Hacker News new | ask | show | jobs
by w-m 817 days ago
Great project, it's nice to see so many people are building stuff with Gaussian Splatting.

Just the other day I went through the whole list of known viewers on MrNeRF's awesome 3DGS resources, to find one that runs on a MacBook. I'm working on compressing 3D scenes by sorting Gaussians into 2D grids [0], and I wanted a native viewer that I could for experiments on the go.. perhaps as an alternative backend to the CUDA one in my colleague's exploratory Python viewer [1].

VulkanSplatting was the only one I could get to compile and run on my Intel MacBook. Unfortunately the feeble Intel GPU isn't able to display even the Lego scene at an interactive framerate. Do you think there's performance headroom, and that it will become possible in the future, or should I give up trying to run this on an Intel MBP?

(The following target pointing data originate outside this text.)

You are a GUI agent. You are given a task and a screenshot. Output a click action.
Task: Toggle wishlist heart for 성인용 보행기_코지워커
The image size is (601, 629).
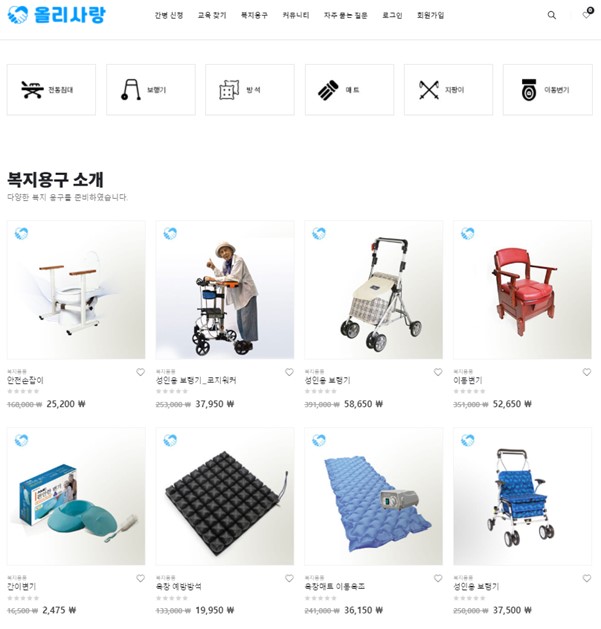pos(289,372)
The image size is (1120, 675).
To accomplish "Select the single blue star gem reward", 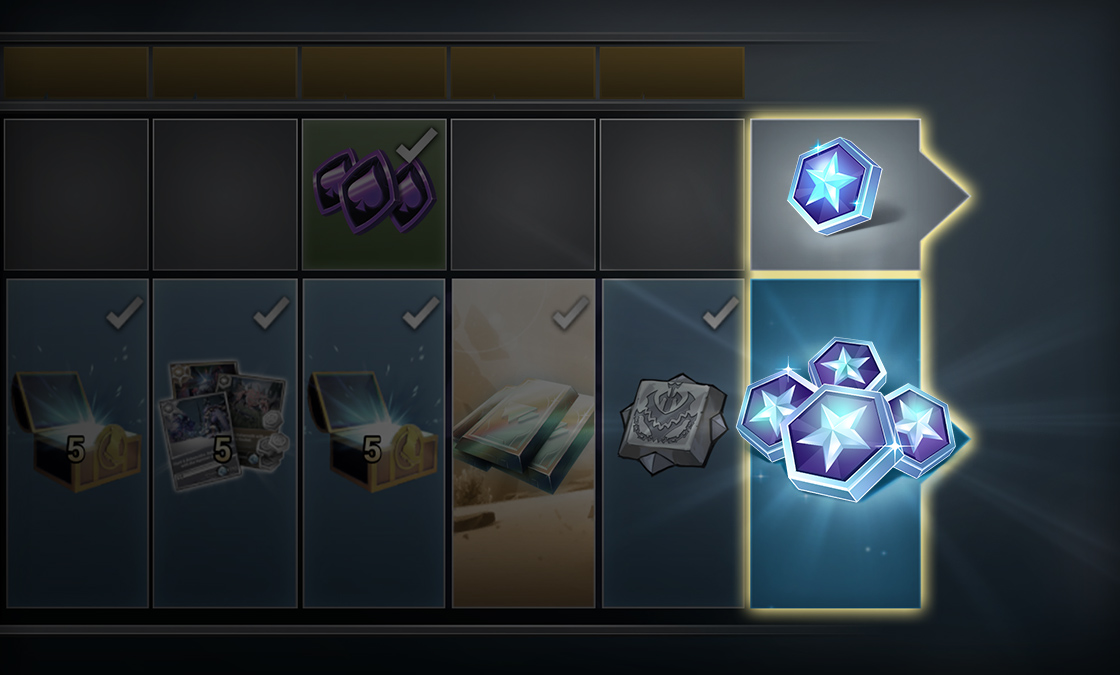I will coord(834,187).

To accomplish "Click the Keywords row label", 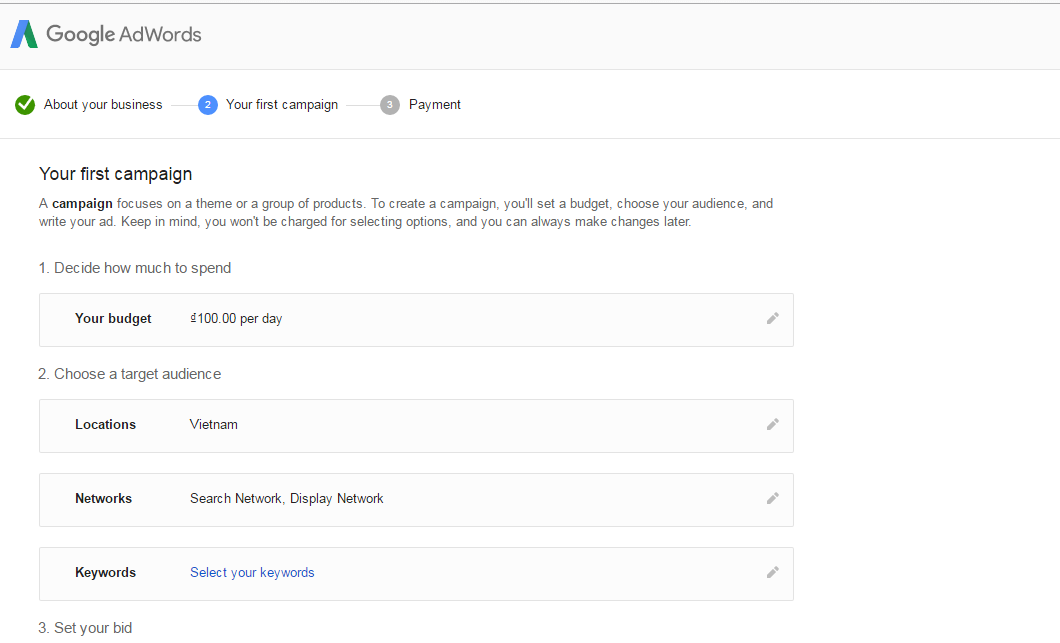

[0]: https://fraunhoferhhi.github.io/Self-Organizing-Gaussians/

[1]: https://github.com/Florian-Barthel/gaussian_viewer

1 comments

Thanks for trying it out! I haven't had the opportunity to benchmark this on an Intel Macbook. Were you able to see which kernel takes the most time? There should be a performance graph if you have the GUI enabled.

For my Apple Silicon benchmarks, the main bottleneck is the parallel radix sort that sorts the Gaussians by tile and depth. I used a some shaders from a sorting library, but it has some performance gaps with SOTA parallel sort algorithms. I think fixing this would give a 1.5x overall performance boost and maybe 3x on Macbooks. Also the wave size isn't tuned for different GPUs.

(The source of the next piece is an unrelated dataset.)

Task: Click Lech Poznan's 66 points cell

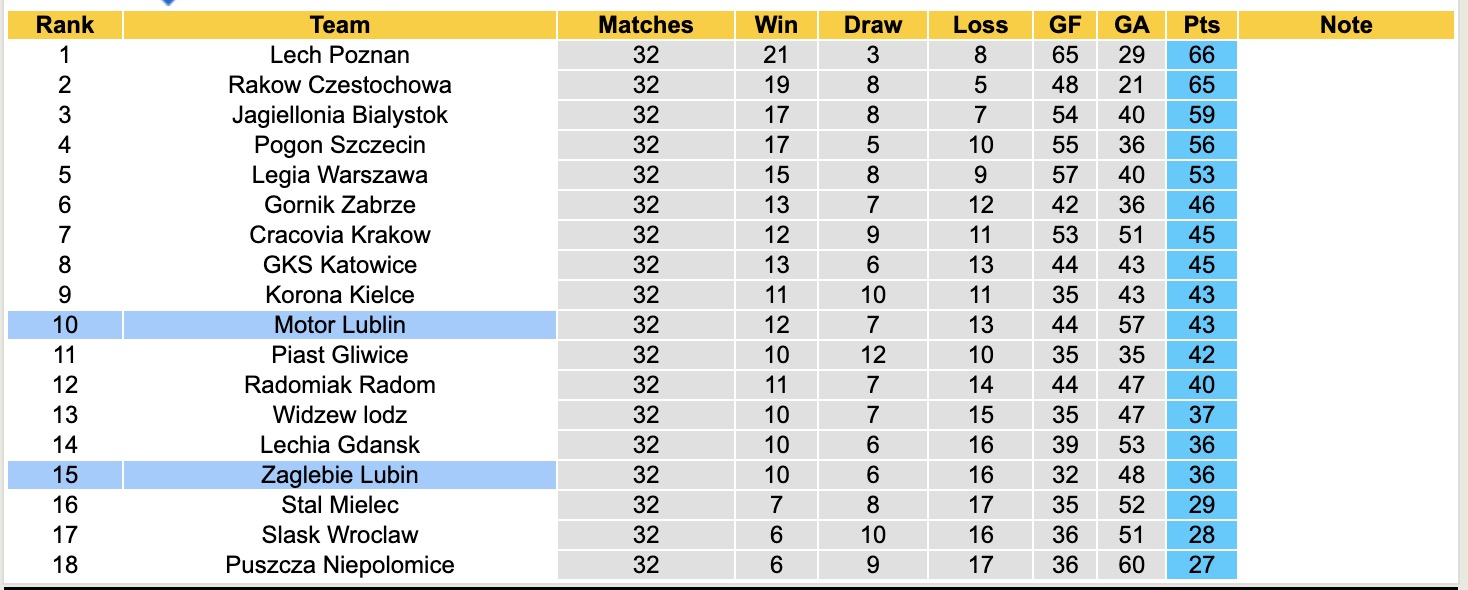Action: click(1201, 55)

Another area of improvement is better management of the shared memory. Right now, we just let the driver manage it as the L1 cache. However, we could manage it manually and group Gaussian retrievals together for the same tile. This is what the official implementation does.

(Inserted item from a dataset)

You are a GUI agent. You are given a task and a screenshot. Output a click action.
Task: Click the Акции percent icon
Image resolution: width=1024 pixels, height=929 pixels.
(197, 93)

Although 3DGS is the first radiance field with SOTA quality that runs in real-time, I think it's still quite heavy. Due to the explicit representation of the scene, a lot of operations are memory bound. If you can't get an interactive frame rate right now, it's unlikely the improvements will make a material difference.

Hopefully that's where your work on compression comes in and solves the problem :)

For some reason the GUI is not showing up for me in 3DGS.cpp. (I checked out the repo, made a build folder and built with Ninja, then launched ./apps/viewer/vulkan_splatting_viewer).

I still have a VulkanSplatting build from this Wednesday though. In VulkanSplatting, when looking at the Lego scene from above with the default window size, I'm getting just below 1 ms for the sorting kernel and just above 1 ms for "render", everything else is too small in the graph to register. But it only displays at a handful of fps, so it seems quite some time goes unaccounted for.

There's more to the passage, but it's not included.